I am not a scientist who has a favorite model or tool. We have let the disease (in our case Tuberous Sclerosis – TSC) guide us from model to model, tool to tool as necessary. Animal models, in particular genetically engineered mice, have been the mainstay of our research. However, it has some significant drawbacks. For that reason, we have increasingly turned to human neurons in a dish as an additional new model. Last year, we published two papers where we used a combination of mouse experiments and human neurons. I think this combinatorial approach will be even more powerful than either one alone.

6.  How can studying pediatric neurological diseases inform the study of adult diseases?

Dr. Sahin reviews scans with his epilepsy patient

First, many of the cell biological processes we study in pediatric neurological diseases such as TSC have important roles in adult neurodegenerative diseases as well. These include autophagy, mitochondrial dynamics, endoplasmic reticulum stress, oxidative stress, synapse pruning, etc. Second, given the early plasticity of the brain, the therapeutic window for treatments is likely to be in infancy-childhood and allow us to alter the disease progression. The same concept is likely to apply to at least some adult neurological diseases, too. Finally, due to the fact that pediatric diseases affect developing brain/neurons, they may be easier to model in animal models (that do not live for decades) or in cell culture. So, investigating and screening for compounds in pediatric neurological disease models may give us insights and therapies for some of the adultdisorders as well.

7.  How can academia better de-risk translation of targets or candidate drugs for industry development?

Industry is in search of drugs which have reasonably large effect sizes and are reproducible in one or more models.  The incentives in academia (publishing high profile manuscripts rapidly) often do not align with the ultimate goals of industry. Many academic publications use a drug only in one concentration, do not demonstrate target engagement in the target organ nor provide any pharmacokinetic information. Both through our Translational Research Program (TRP) grants and the activities of the Translational Neuroscience Center (TNC), we have been working towards addressing this gap. We have a drug-discovery mini-course offered by the Translational Neuroscience Center that focuses on neuroPK for academic investigators. In every experiment performed in the TNC Neurophysiology Core, we urge the investigators to measure brain PK and target engagement as much as is feasible. We hope these efforts will not only de-risk targets/drugs for industry but will also make the studies of BCH investigators more reproducible with higher translational impact.

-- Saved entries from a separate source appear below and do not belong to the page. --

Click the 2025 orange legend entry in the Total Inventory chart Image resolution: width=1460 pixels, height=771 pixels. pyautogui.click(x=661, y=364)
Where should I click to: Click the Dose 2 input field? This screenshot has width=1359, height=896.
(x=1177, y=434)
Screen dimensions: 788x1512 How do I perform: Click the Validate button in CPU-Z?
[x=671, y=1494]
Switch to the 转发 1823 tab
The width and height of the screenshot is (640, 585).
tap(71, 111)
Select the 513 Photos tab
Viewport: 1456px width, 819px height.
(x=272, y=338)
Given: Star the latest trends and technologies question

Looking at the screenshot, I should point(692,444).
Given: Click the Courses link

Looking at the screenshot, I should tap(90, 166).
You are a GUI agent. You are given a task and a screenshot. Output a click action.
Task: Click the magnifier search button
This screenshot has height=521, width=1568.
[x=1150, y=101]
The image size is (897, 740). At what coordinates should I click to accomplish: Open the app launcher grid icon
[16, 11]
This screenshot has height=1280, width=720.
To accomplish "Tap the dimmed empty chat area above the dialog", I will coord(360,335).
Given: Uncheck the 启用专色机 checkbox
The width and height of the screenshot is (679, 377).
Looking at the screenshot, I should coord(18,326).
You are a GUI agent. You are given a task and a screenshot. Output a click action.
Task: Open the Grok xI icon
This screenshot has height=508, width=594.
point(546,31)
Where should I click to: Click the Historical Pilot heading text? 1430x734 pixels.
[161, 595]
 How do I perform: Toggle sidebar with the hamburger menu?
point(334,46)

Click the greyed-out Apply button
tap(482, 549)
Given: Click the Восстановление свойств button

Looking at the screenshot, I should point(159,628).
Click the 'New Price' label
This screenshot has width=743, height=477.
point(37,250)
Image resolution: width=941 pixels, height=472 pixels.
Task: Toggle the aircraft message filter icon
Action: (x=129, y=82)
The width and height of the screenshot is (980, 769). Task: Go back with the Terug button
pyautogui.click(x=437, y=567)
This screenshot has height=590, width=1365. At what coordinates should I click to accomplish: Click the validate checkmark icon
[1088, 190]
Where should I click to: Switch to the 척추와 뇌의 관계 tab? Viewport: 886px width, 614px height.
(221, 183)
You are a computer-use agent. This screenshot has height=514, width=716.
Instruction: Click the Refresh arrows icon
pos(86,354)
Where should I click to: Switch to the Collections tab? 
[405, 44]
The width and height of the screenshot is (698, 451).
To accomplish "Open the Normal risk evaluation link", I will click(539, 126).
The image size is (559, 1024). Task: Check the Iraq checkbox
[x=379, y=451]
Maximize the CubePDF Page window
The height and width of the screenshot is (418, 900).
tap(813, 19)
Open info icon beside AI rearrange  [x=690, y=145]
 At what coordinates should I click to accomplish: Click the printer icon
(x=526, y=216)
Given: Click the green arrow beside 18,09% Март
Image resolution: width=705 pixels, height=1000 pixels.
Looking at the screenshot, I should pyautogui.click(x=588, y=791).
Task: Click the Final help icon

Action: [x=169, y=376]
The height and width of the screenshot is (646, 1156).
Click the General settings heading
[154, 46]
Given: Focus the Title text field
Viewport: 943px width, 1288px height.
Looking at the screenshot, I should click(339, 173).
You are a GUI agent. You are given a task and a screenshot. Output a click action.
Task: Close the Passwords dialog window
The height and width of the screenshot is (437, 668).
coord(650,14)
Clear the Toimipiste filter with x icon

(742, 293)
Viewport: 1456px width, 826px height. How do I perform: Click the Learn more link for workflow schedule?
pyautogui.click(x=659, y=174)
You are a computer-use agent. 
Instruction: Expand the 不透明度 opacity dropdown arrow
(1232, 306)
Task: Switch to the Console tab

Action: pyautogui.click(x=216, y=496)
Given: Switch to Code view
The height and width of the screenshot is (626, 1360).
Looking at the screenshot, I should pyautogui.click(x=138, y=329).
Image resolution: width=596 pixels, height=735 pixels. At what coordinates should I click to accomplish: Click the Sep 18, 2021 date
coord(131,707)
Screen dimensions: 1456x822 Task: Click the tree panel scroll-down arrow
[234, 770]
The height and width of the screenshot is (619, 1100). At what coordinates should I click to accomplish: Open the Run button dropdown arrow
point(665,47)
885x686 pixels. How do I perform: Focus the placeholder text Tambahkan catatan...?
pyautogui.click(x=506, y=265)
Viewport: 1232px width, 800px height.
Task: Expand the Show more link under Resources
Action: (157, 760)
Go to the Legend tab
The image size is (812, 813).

8.  You have collaborated with large and small biotech companies on several projects. What is the most important element for a successful industry-academia collaboration? What has each side brought to the table, and how has each benefited from collaboration?

Academic-Industry partnerships are key in rare disorder research where much of the early preclinical work is already being done at Boston Children’s. We are also fortunate to care for patients with rare diseases from across the world that can be enrolled in research. Industry has been helpful in coordinating the large Phase III clinical trials amongst multiple hospitals nationally and internationally. We have also done a number of projects with companies in our Human Neuron Core.  In all of these cases, involving the Technology & Innovation Development Office and the Clinical Trials Business Office has been essential for success, allowing for clear deliverables and streamlining communication with sponsors. The most successful collaborations have been those in which there are scientists championing for the project on both sides (BCH and industry). Often, we bring models (animal or cell models that we have developed at BCH) and the company brings novel compounds that we could not have access to otherwise. Together, we are able to probe biological problems in a way we cannot do in either setting alone.